The checkout process is quick and easy. The site lets me check out as a guest user, providing an option to signing in as a member on the site to make a purchase.
This is a smart bonus feature for shoppers who don’t want to register their details, as this can sometimes be a hassle. For regular shoppers, logging in as a member speeds up the purchasing process. Once again, the site focuses on speed and convenience by providing two fast checkout options to suit different customer needs.
I can choose to have orders delivered or have the option to click and collect.
Areas to improve
I haven’t seen the drop off rates in the check out area, or basket abandonment situation. I suspect room for improvement here, but House of Fraser may be the exception …
Post purchase 2/5
Too early to tell for me based on my site browsing experience, though I suspect House of Fraser’s customer research will deliver here.
Areas to improve
As is always the case, the mobile site really delivers when it serves a key part of a wider mobile customer journey. I picked up two points to focus on here.
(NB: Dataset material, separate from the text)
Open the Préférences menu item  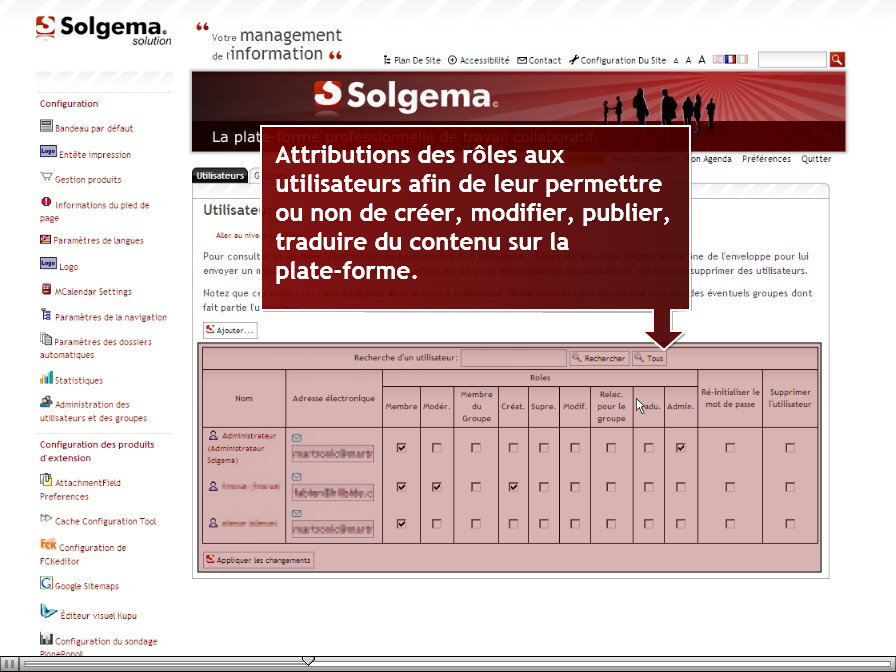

First, after making a purchase on my phone, I was surprised to receive an email confirmation that wasn’t mobile optimized. A mobile optimized email would have been a nice touch to complete the mobile shopping experience. Having chosen the ‘click and collect’ option I’m still awaiting my text from House of Fraser to inform me when my product is available to collect.
Second, to improve impulse purchases, House of Fraser are missing a trick by not adding a location services feature to find mobile users’ nearest store. Instead shoppers have to manually type in the store they want to collect their shopping from. Once I had chosen the store one thing I thought was a great addition to the site was that it provided a map of where the store was located.